(Looking at cover illustrations, Tigeries and kzinti are quite similar.)
"The Divine, in whatever form..." (see here)
This invocation of an impersonal "Divine" comes close to my suggestion here that society could recognize a single reality, variously conceived. We have to acknowledge that every conception is a conception, therefore an abstraction, not the reality. One obvious demonstration of this is the vast difference between the actual course of events and any attempt to predict or anticipate. We do not know what will happen next, let alone what is happening everywhere - or beyond.

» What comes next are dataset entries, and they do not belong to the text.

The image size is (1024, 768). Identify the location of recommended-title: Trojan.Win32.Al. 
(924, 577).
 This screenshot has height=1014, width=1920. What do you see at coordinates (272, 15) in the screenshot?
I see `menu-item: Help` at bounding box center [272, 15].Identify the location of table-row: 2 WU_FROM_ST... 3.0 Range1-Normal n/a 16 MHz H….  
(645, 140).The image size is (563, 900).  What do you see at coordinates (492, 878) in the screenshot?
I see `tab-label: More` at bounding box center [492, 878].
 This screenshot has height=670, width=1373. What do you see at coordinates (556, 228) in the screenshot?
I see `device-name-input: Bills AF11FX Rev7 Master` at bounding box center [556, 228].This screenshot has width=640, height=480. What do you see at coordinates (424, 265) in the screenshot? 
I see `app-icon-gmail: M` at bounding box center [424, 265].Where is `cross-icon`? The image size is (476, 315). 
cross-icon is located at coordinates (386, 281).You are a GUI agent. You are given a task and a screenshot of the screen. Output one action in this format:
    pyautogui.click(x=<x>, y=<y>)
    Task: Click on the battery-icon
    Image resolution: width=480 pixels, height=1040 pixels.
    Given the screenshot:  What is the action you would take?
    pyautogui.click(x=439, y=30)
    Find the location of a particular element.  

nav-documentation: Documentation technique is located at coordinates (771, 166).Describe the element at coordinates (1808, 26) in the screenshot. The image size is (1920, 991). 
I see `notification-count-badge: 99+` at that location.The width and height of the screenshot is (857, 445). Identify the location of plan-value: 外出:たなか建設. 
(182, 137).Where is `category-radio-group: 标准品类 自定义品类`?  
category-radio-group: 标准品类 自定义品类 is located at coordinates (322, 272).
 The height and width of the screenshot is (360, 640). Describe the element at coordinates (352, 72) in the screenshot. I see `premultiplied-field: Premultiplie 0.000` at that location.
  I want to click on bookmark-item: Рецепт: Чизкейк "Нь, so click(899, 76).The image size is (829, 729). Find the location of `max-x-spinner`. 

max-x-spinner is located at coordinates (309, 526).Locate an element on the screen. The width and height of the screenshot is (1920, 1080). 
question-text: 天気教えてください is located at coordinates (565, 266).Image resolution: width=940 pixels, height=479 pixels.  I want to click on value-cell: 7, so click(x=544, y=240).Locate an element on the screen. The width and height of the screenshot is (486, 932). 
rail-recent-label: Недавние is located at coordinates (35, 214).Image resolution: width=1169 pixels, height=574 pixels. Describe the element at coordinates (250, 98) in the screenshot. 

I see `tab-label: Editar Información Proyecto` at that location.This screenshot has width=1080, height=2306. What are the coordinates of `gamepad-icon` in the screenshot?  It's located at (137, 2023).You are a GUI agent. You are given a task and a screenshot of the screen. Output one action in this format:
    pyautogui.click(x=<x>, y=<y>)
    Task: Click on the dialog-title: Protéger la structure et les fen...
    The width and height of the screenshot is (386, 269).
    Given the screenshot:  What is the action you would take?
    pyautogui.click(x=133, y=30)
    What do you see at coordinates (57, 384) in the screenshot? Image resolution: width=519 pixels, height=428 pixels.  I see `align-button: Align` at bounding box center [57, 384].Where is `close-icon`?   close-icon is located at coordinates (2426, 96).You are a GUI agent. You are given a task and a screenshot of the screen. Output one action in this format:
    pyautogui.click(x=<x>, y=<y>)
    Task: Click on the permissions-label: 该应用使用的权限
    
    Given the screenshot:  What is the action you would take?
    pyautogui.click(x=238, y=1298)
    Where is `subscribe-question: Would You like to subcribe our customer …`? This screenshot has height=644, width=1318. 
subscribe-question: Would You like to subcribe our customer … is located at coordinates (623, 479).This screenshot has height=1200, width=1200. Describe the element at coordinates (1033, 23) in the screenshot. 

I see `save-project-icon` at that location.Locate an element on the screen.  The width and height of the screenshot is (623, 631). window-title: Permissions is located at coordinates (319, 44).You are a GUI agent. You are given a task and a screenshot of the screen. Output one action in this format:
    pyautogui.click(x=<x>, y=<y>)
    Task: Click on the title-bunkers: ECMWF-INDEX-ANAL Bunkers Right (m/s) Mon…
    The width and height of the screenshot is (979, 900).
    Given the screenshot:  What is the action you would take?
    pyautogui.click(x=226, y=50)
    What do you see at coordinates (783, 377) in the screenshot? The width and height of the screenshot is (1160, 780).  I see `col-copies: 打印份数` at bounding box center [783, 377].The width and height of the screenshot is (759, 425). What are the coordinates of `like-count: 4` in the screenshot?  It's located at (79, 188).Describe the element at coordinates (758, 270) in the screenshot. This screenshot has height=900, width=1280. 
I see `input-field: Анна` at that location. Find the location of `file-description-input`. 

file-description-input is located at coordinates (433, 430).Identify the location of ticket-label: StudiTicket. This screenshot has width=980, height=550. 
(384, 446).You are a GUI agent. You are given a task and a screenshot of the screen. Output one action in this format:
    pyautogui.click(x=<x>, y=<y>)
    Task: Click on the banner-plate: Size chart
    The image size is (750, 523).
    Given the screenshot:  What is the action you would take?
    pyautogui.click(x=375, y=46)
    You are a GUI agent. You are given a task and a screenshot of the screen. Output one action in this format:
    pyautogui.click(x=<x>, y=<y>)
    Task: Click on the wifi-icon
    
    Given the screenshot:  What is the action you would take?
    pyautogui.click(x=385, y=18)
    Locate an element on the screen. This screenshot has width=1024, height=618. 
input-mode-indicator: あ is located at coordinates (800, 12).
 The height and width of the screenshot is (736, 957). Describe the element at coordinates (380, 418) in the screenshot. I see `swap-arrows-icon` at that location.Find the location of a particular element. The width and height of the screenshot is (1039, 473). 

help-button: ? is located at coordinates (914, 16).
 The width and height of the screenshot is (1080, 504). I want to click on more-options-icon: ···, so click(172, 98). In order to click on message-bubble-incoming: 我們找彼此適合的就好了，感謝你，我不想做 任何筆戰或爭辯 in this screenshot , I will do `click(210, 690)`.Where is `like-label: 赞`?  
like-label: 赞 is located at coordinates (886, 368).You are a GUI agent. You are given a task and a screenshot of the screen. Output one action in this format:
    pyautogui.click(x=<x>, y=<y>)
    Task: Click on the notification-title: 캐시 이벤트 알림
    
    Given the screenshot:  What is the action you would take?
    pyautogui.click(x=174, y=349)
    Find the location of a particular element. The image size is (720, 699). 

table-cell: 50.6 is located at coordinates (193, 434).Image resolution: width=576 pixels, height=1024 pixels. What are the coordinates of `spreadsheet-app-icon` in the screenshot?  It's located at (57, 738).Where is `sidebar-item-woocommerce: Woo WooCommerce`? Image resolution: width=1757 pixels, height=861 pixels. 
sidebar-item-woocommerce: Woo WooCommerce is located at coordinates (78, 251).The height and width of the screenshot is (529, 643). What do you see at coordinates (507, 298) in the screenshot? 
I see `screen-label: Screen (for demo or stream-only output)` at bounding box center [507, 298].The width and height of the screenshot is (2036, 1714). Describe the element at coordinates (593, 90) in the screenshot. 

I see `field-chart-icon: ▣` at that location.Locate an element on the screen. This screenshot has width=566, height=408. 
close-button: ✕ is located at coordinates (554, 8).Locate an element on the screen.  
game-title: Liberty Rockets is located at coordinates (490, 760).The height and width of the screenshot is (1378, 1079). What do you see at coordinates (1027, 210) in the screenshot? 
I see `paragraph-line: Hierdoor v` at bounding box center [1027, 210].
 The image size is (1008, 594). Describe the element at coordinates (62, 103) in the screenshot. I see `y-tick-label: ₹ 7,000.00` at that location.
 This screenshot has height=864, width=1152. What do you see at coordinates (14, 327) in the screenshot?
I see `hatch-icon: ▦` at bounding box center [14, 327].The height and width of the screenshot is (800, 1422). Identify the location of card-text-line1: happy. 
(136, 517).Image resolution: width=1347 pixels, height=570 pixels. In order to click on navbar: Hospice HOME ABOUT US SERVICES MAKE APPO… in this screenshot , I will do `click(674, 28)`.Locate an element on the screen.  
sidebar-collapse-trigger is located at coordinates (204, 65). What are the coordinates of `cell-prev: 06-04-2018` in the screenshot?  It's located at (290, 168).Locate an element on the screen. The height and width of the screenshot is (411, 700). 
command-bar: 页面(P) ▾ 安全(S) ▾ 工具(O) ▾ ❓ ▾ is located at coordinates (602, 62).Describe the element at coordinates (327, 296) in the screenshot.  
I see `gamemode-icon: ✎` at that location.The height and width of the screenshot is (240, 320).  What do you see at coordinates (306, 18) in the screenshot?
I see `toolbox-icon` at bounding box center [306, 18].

What is happening in SM Stirling's The Sunrise Lands? Either the Wiccan Powers literally exist or some actual power, communicating through dreams, generates the same impression. In Poul Anderson's Genesis, an inorganic planetary intelligence not only re-creates extinct humanity but also guides them in the guise of the kind of deity in whom they would in any case believe during their early development. A sufficiently advanced technology is indistinguishable from magic. I still do not know what Stirling's characters are dealing with but am content to read on and find out when they do.
2 comments:
Kaor, Paul!
That cover for THE GAME OF EMPIRE is a perfect example of why I find so many book covers unsatisfactory. Starkadian Tigieries might have a SUPERFICIAL resemblance to tigers, but of course they would not truly look like tigers. The jacket cover does not accurately reflect the descriptions we have of Targovi.
Sean
Kaor, Paul!
I should have commented that the rebel Olaf Magnusson's use of the "The Divine, in whatever form..." was a means of him appealing for popular support in terms that would not cause offence to any religious believers (Christians, pagan, Buddhists, etc.).